Nemesia have become a workhorse flower of local gardens, being planted every month of the year and flowering just about nonstop. But in their heart of hearts, nemesia are cool-season flowers, at their happiest from now through spring. The pastel blues, pinks, lavenders and white are perfectly colored for the cooler, grayer months ahead. The soothing lavender-blue flowers of the variety ‘Blue Lagoon’ are my favorite.
Ornamental cabbages and kales, once a curiosity, are now among the most popular winter flowers in Orange County. With almost no effort and no deadheading these architectural plants will fill a bed quickly with a sea of white, pink, or purplish-red foliage. The white in particular seems especially well-suited to the shorter days of winter.
Throughout fall, winter and spring I love small daisy-flowering plants. Not the big shrubby and stiff looking daisies like Marguerites, Euryops and Shasta’s, which I don’t use, but the lesser known border and bedding type daisies. African Daisy (Arctotis) are almost custom made for Orange County gardens. Their small clumping habit, warm colors and grey-green leaves seem to work perfectly with so much of our architecture. I especially like the color of one called ‘Pumpkin Pie’.
Since I enjoy daisies at this time of year, in my own garden I just set out two or three dozen South African Daisies (Osteospermum), half of a soft orange called ‘Orange Symphony’ and the other half a harmonious soft, clear yellow called ‘Lemon Symphony’. The combination is perfect for the fall season, but if I let them, they’ll bloom all the way through spring.
For a little height and to punch up the fall colors even more I scattered in a few deep pumpkin-orange Wallflowers (Cheiranthes or Erysimum). These will grow just a bit taller than the South African Daisies, but bloom during the same six month season.
GETTING OFF TO A GOOD START
Before planting, prepare the soil with additional organic matter; either home compost or a high quality planting mix.

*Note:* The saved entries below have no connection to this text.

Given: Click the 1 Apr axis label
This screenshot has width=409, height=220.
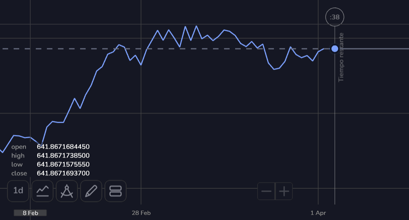Looking at the screenshot, I should click(x=318, y=213).
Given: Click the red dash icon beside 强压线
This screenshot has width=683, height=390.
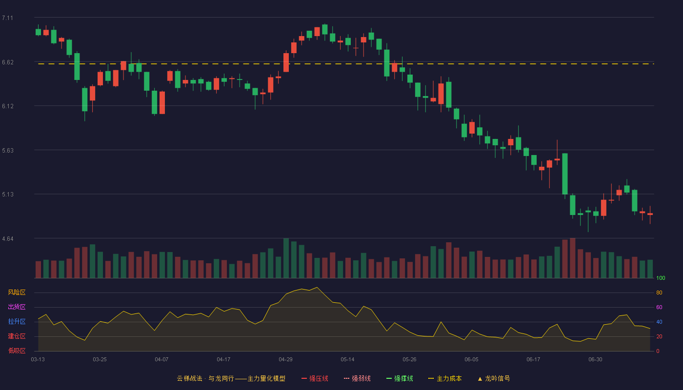Looking at the screenshot, I should point(304,378).
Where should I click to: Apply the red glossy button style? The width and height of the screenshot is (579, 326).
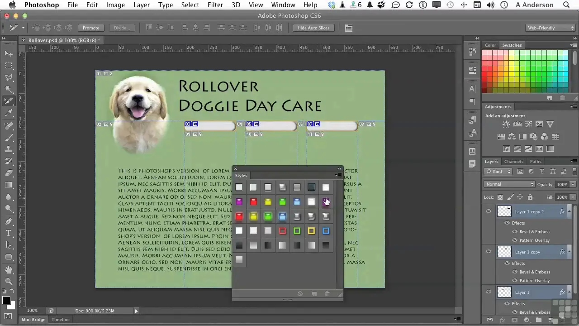[253, 202]
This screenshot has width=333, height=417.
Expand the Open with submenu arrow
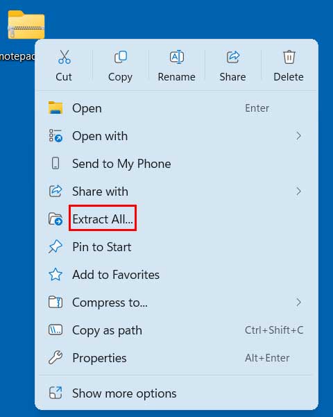click(x=298, y=135)
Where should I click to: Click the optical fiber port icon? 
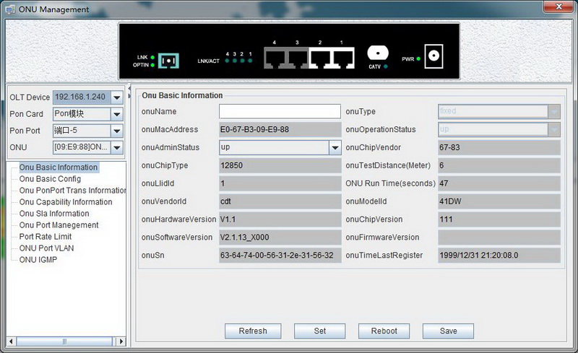pos(168,60)
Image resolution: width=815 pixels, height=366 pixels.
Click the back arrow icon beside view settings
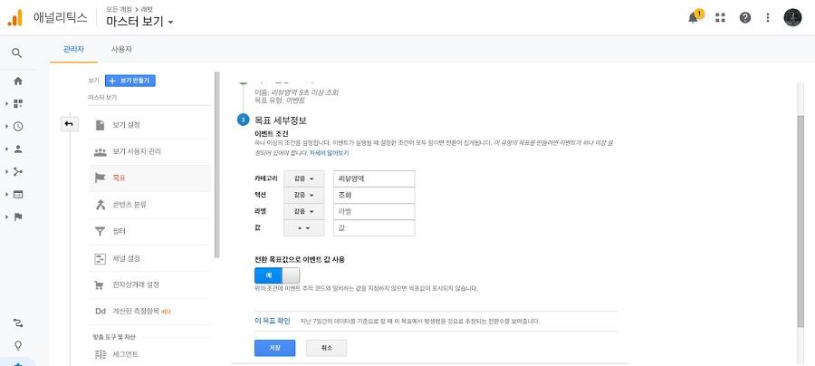click(x=69, y=124)

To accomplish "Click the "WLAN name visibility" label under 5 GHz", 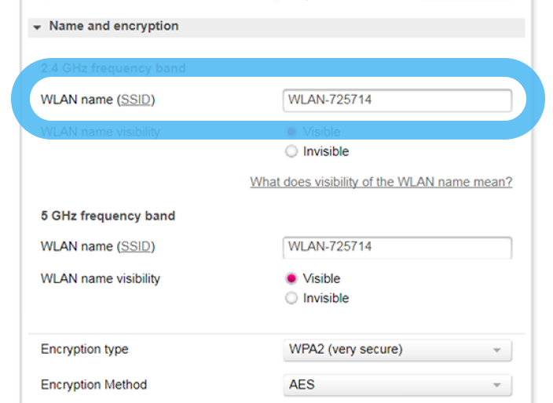I will 100,278.
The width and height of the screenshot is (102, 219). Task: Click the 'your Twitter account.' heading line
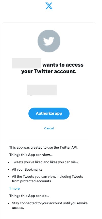tap(49, 71)
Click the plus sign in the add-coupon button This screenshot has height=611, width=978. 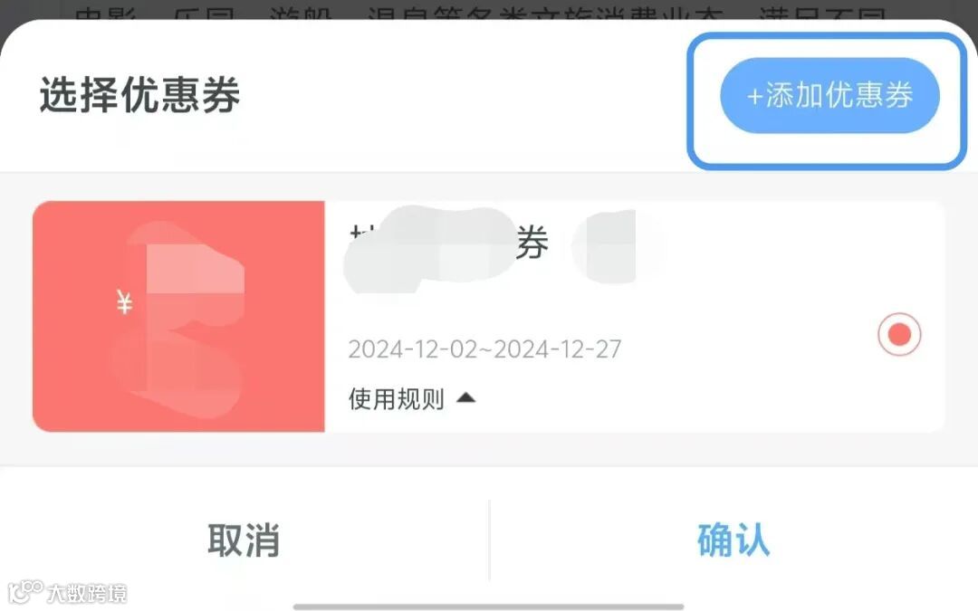coord(754,97)
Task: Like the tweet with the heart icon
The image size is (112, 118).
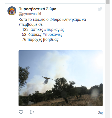Action: [21, 112]
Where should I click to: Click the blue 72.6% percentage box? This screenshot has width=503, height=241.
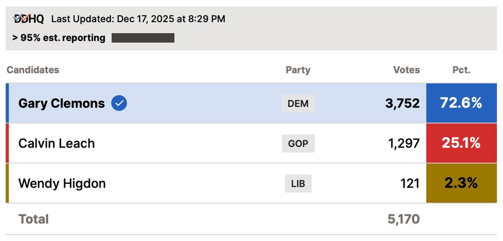(x=461, y=103)
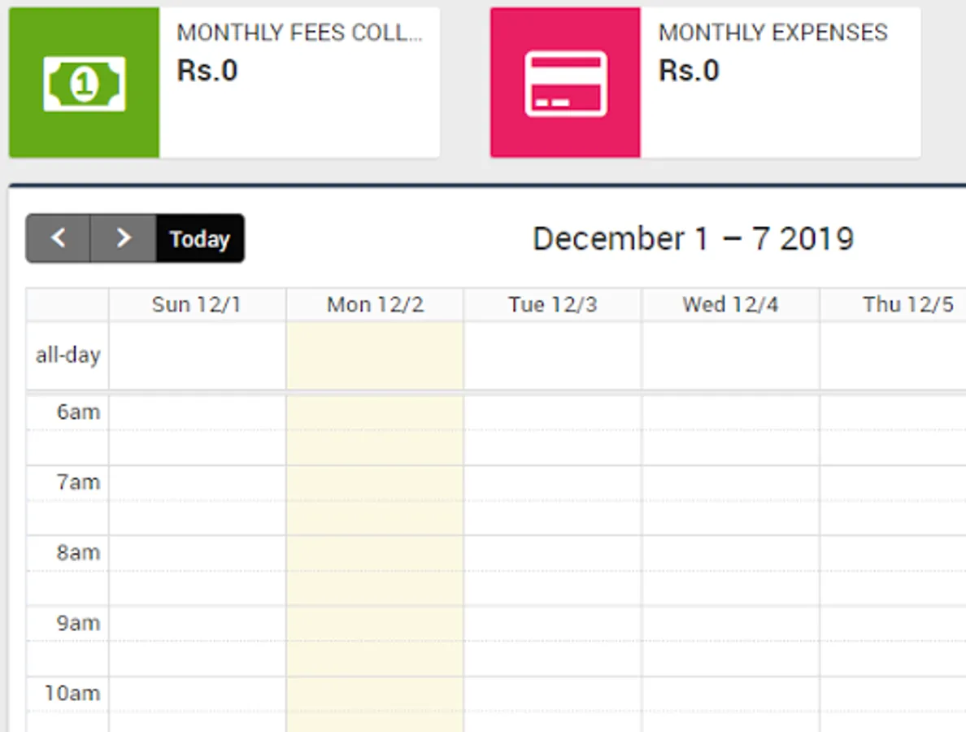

Add a granular organic fertilizer and mix thoroughly to a depth of six to eight inches, then level the surface and water thoroughly. Remove the small plants from the containers; if roots have grown into a tight mass, gently tease apart the bottom of the rootball. Space the plants 8 to 18 inches apart depending upon what you choose.
Plant so the rootball is even with or perhaps just slightly higher than the soil level. Tamp the soil around each plant firmly and water again. Keep the newly planted bed moist until roots have taken hold - usually in a couple of weeks.
Now that summers heat has subsided and our days are turning mild and breezy it is again a pleasure to be out in the garden; out among the butterflies, birds, bees and flowers. Fall temperatures, warm sunshine on our shoulders and the unique color of the light at this time of year is just right - for both flowers and gardeners.
Fall really is for planting. Try some of the flowers I’ve mentioned here and you’ll see for yourself what the rest of us are talking about.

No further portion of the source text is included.